Subject : NFS oops in 2.6.26rc4
Submitter : Dave Jones <email@example.com>
Date : 2008-05-27 19:04
References : http://marc.info/?l=linux-kernel&m=121191548915522&w=4
This entry is being used for tracking a regression from 2.6.25. Please don't
close it until the problem is fixed in the mainline.
Can also reproduce this at will.
Created attachment 16552 [details]
NFS: Fix filehandle size comparisons in the mount code
Does the above patch help in any way?
Created attachment 16553 [details]
> Does the above patch help in any way?
Not here. If its of any help, the mount is tried against a server that's returning access denied because of configuration and thats whats returned with the noncrashing stable kernels.
Can you try getting a dump of the kernel mount attempt using the command
echo 1024 >/proc/sys/sunrpc/nfs_debug
Nothing more in the kernel log. This in syslog
kernel:<4>NFS: nfs mount opts='addr=xxx.xxx.xxx.xxx'
kernel:<4>NFS: parsing nfs mount option 'addr=xxx.xxx.xxx.xxx'
kernel:<4>NFS: sending MNT request for xxx.xxx.xxx.xxx:/path/path
kernel:<4>NFS: MNT server returned result 13
So there is no evidence of the line
"NFS: unable to mount server xxxx.xxxx.xxxx.xxxx, error -13"
in the logs or when you do 'dmesg'?
I'v tried this a number of times and it varies. Sometimes the machine is dead two lines into printing the trace, without any NFS debug, other times it prints a the nfs debug including the "NFS: unable to mount server xxxx.xxxx.xxxx.xxxx, error -13" then continues directly after that with the whole trace and stays alive enought to print dmesg and tail the syslog. In the case it stays alive syslog has the nfs debug but without the unable to mount line. Sorry if this is a bit confusing.

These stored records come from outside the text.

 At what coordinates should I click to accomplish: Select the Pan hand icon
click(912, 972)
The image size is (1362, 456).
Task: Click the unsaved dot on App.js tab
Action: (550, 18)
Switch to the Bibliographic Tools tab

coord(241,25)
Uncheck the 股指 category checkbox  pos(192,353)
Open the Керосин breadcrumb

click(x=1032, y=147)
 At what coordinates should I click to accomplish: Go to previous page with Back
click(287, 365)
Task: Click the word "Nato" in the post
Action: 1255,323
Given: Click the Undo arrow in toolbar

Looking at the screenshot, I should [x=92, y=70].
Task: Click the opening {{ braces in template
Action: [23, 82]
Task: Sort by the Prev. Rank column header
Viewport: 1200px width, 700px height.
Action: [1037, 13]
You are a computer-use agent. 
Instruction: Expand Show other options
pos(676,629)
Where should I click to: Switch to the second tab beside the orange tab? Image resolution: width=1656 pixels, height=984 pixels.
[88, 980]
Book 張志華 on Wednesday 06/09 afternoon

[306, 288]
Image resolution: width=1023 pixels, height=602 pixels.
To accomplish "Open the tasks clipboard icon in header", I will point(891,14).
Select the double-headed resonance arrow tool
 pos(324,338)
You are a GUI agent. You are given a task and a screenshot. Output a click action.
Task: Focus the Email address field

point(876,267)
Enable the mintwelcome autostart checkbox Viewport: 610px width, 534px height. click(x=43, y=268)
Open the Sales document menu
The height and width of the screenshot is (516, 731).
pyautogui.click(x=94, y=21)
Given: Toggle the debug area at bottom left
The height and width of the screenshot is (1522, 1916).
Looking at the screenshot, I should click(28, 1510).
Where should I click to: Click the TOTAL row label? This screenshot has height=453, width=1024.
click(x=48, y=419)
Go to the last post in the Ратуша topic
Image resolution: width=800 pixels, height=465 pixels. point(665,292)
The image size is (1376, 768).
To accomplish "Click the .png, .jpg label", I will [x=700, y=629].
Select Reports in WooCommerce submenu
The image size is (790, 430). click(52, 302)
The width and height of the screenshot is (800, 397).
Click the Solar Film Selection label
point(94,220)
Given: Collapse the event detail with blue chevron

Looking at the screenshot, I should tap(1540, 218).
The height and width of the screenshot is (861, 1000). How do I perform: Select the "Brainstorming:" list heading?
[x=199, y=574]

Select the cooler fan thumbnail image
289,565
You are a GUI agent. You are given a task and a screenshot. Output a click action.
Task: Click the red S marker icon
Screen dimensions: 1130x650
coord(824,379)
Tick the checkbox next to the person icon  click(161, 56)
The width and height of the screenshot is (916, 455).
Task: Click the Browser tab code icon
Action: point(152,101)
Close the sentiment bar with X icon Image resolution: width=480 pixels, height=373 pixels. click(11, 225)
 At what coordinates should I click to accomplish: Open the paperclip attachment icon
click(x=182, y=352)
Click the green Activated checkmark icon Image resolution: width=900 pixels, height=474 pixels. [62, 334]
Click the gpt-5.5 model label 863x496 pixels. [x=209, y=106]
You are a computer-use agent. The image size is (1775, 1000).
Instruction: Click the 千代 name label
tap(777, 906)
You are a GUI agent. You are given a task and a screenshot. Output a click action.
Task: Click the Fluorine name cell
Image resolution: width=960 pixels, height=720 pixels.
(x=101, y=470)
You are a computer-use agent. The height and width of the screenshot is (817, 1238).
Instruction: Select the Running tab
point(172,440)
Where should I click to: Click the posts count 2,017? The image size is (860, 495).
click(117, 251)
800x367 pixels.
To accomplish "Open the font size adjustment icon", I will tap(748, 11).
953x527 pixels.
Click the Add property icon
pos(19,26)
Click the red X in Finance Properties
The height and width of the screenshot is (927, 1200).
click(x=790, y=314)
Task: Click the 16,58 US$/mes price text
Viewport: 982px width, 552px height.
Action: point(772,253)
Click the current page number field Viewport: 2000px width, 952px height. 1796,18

OK, so the mount code is propagating the error correctly, but somehow it
is getting lost on the way back to nfs_get_sb() in your kernel, but not
apparently in mine. The code itself seems pretty straightforward, since
both nfs_try_mount(), and nfs_validate_mount_data() will immediately
propagate errors back to the caller.
I can only think of two possibilities:
- stack corruption or overflow
- a really bad gcc bug.
Let's test out the stack corruption hypothesis first...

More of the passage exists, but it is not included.